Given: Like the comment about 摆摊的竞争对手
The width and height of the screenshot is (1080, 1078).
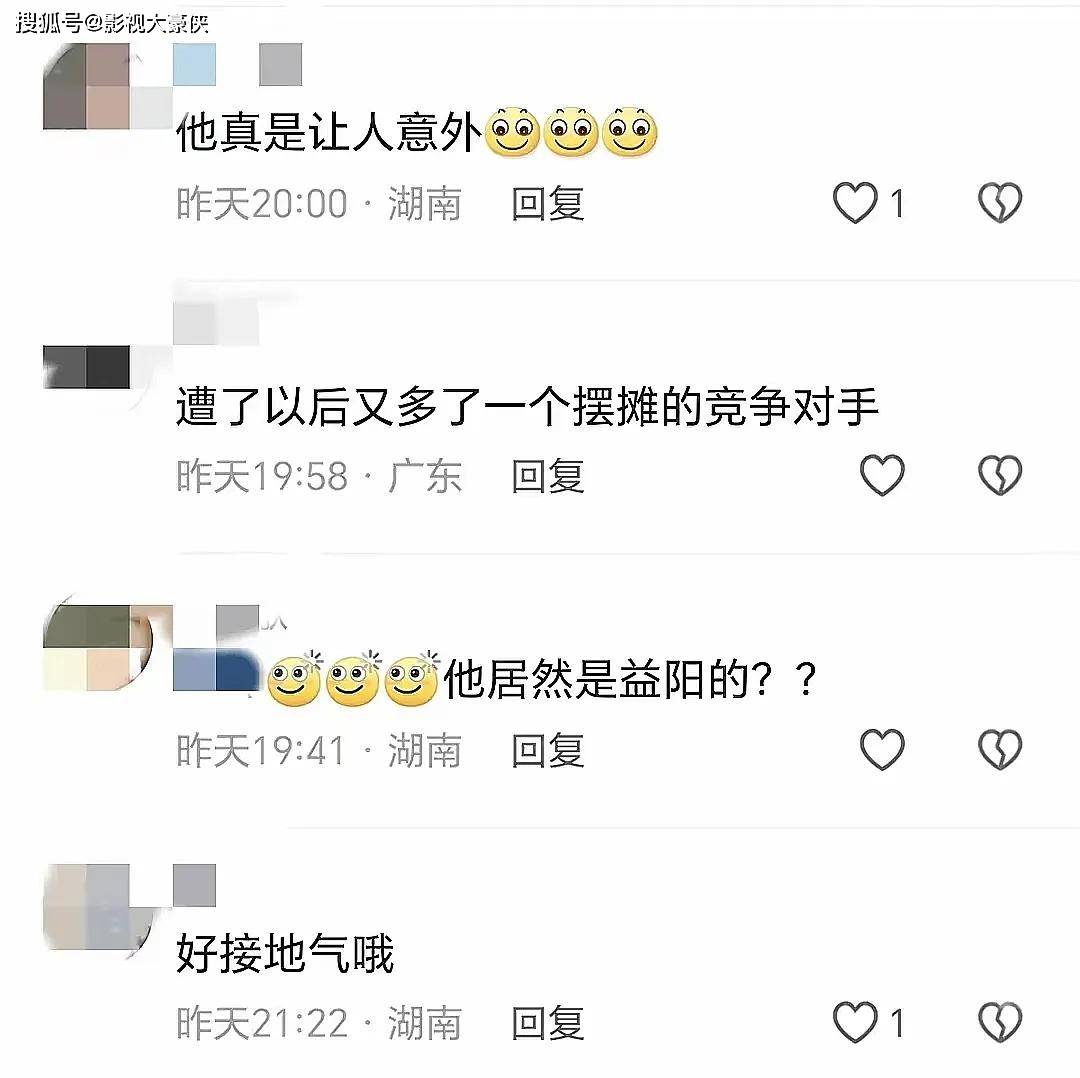Looking at the screenshot, I should [x=882, y=475].
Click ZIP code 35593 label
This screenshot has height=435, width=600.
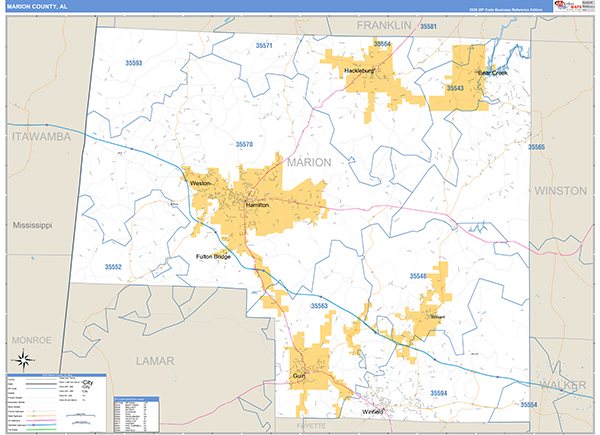click(x=134, y=63)
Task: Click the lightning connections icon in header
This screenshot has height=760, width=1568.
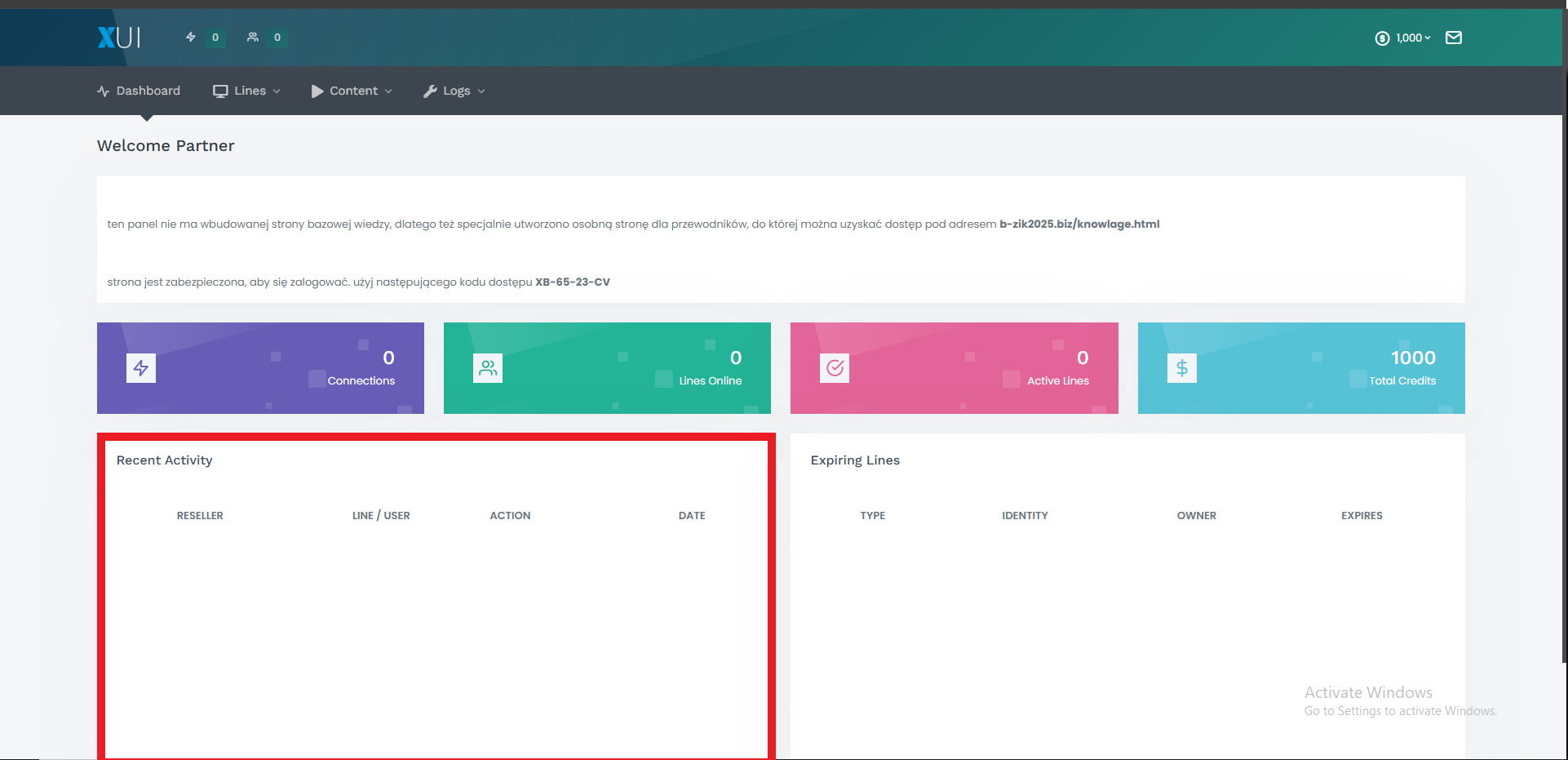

| Exercise objective |
Write the material out again exactly as it appears, dropping the pictures.

| Exercise response |
Given: Like the comment about 摆摊的竞争对手
The width and height of the screenshot is (1080, 1078).
Looking at the screenshot, I should [x=882, y=475].
Click ZIP code 35593 label
This screenshot has height=435, width=600.
click(x=134, y=63)
Task: Click the lightning connections icon in header
This screenshot has height=760, width=1568.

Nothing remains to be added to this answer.